Influence of Systemic Interleukin-6 on the Inverse Association between Your-Choice American Heart Diet and a 41-Year Mortality Risk from Coronary Heart Disease among Men


Dai, J., Acton, A. J., Considine, R. V., Krasnow, R. E., & Reed, T. (2014, 18-21 March). Influence of systemic interleukin-6 on the inverse association between your-choice American Heart diet and a 41-year mortality risk from coronary heart disease among men. Paper presented at the American Heart Association/American Stroke Association EPI/NPAM Conference, San Francisco, CA.



Whole diet evaluated using dietary pattern is associated with systemic inflammation and coronary heart disease (CHD). Systemic inflammation also contributes to CHD risk. Genetic factors explain variations in whole diet, systemic inflammation, and CHD. However, it is unknown whether systemic inflammation is a mechanism linking whole diet to the long-term mortality risk from coronary heart disease independent of genes.


Systemic inflammation measured as plasma interleukin-6 levels medicates the association between whole diet and long-term mortality risk from coronary heart disease independent of genes.


From the National Heart, Lung, and Blood Institute Twin Study, we included 554 white, middle-aged, veteran male twins (105 monozygotic and 109 dizygotic twin pairs; 65 monozygotic and 61 dizygotic unpaired twins). The twins were not on antihypertensive medication and had diastolic blood pressure below 105 mmHg at baseline (1969-1973) and did not have suspected acute inflammation [plasma levels of interleukin-6 (IL-6) above 10 pg/mL or C-reactive protein above 30 mg/L)]. Usual dietary data at baseline were collected through nutritionist-administered dietary history interview. Your-Choice American Heart Diet (YCARD) score was devised to quantitatively evaluate whole diet. Plasma interleukin-6 and C-reactive protein levels were measured with ELISA. Data on vital status and death causes were collected through death certificates until Dec 31, 2010. A frailty survival model was used to estimate various associations: overall (equivalent to the association in the general population), within-pair (independent of genes and environment common to co-twins), and between-pair (indicating influence of the common factors). We controlled for total caloric intake and known CHD risk factors including body mass index and modified Framingham Risk Score.

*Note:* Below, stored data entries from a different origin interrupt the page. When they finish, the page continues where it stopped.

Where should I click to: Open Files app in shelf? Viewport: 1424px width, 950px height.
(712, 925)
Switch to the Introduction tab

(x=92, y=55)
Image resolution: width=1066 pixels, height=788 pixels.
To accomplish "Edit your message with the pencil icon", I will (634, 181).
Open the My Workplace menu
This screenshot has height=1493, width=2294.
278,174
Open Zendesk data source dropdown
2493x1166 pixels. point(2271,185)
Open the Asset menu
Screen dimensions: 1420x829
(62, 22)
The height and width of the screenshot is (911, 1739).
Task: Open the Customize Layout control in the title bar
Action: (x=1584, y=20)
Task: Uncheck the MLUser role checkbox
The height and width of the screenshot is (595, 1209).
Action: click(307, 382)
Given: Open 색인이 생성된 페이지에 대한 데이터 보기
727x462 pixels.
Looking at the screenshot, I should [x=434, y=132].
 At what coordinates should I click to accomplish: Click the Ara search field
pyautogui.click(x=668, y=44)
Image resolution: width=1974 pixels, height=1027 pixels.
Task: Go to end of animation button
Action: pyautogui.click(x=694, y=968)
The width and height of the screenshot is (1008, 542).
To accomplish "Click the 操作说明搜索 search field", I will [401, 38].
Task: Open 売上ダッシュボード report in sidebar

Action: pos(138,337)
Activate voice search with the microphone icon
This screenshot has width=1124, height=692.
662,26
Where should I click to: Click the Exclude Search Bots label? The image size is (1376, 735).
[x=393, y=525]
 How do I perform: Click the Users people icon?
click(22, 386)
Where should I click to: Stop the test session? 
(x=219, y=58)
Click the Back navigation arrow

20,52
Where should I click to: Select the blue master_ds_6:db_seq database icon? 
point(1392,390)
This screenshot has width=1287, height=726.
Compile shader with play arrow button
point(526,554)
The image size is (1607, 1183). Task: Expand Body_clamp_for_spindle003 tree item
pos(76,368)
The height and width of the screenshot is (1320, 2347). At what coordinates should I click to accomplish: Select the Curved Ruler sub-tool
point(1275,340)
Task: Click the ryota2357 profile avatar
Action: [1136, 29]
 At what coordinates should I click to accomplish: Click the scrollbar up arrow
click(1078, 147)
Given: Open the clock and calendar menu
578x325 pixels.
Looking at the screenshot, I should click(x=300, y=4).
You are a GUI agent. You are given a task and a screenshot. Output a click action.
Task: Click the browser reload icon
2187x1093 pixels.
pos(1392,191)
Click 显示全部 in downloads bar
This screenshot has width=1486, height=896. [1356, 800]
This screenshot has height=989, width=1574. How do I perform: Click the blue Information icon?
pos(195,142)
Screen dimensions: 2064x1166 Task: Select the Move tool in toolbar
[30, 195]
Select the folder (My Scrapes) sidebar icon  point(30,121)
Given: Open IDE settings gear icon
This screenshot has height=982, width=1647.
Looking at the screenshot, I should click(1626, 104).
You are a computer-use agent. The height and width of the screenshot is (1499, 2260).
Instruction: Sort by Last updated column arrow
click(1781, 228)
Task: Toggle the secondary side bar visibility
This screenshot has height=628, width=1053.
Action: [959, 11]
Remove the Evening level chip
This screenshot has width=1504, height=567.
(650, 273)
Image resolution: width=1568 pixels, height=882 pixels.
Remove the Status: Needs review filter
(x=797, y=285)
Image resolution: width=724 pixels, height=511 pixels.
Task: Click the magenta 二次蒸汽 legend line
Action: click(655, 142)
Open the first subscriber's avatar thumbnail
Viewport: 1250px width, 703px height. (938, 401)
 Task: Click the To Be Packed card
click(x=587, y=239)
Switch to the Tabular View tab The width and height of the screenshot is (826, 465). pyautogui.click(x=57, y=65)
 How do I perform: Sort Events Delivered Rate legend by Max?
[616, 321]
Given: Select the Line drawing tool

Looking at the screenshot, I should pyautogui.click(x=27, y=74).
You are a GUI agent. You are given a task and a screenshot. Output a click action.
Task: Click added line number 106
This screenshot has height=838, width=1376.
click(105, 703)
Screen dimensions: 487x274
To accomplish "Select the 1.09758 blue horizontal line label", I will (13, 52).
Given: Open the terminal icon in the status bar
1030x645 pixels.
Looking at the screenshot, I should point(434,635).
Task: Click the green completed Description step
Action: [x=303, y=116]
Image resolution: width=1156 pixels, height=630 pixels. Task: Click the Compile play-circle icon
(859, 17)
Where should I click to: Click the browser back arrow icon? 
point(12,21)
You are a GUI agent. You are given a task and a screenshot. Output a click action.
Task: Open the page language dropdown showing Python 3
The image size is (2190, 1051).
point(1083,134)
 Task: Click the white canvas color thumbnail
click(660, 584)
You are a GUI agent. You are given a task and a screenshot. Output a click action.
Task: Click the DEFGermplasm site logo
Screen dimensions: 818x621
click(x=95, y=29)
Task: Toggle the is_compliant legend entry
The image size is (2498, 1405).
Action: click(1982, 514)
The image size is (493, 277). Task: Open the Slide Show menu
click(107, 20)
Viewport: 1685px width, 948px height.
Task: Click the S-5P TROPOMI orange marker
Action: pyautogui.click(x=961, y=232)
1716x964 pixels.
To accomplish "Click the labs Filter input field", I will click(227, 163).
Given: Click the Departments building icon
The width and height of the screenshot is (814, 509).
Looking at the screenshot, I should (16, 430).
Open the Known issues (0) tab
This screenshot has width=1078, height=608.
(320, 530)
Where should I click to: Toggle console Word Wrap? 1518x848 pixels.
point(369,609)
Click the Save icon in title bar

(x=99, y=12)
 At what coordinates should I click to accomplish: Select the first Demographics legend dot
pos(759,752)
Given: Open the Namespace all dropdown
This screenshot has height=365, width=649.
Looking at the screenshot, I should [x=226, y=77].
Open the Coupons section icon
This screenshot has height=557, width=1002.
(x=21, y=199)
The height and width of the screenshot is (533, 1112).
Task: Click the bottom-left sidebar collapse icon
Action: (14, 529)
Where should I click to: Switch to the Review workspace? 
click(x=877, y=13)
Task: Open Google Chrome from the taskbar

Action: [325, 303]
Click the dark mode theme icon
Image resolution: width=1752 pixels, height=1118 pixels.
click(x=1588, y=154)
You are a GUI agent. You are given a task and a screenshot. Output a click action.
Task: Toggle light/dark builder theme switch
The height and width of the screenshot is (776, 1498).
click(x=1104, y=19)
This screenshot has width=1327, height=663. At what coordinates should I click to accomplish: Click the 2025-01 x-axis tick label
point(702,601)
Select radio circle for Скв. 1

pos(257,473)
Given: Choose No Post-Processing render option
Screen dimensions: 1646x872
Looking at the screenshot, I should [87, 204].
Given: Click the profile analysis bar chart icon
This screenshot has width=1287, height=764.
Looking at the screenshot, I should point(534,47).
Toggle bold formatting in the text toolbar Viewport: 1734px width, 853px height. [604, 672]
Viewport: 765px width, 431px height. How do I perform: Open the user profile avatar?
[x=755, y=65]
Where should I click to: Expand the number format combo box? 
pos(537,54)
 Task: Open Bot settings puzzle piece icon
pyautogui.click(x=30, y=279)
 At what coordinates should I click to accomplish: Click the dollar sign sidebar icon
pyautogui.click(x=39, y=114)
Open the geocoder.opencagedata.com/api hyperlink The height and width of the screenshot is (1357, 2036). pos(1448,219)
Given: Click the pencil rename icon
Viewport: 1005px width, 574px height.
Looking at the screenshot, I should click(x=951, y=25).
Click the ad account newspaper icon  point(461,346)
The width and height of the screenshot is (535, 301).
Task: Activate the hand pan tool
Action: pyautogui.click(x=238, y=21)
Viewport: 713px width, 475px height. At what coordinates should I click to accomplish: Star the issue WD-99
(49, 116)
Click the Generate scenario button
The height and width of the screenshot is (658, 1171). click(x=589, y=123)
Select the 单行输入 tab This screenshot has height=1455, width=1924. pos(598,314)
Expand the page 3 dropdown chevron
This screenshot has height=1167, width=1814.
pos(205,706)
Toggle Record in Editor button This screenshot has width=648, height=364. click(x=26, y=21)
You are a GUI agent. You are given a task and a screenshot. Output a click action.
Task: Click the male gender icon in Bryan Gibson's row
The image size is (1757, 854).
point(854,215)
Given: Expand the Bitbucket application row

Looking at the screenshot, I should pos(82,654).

There were 75 CHD deaths during a 41-year follow-up (median follow-up of 34 years). The adjusted overall association between YCARD score and the CHD mortality risk was negative [partial coefficient for a 10-unit increment in the YCARD score: βo (95% confidence interval (CI)): -0.13 (-0.24, -0.02); hazard ratio (95% CI): 0.88 (0.78, 0.98)]. The partial regression coefficient was -0.02 [95% CI (-0.23, 0.19)] for the within-pair effect of YCARD (βw) and -0.12 [95% CI (-0.26, 0)] for the between-pair effect of YCARD (βb) in relation to CHD mortality risk. Additional adjustment for IL-6 led to a 15.4% reduction in the βo, a 100% increment in the βw, and a 16.7% reduction in the βb.


Systemic inflammation measured as interleukin-6 mediates the association between whole diet and long-term coronary heart mortality risk, which is largely through genetic and environmental factors shared between co-twins.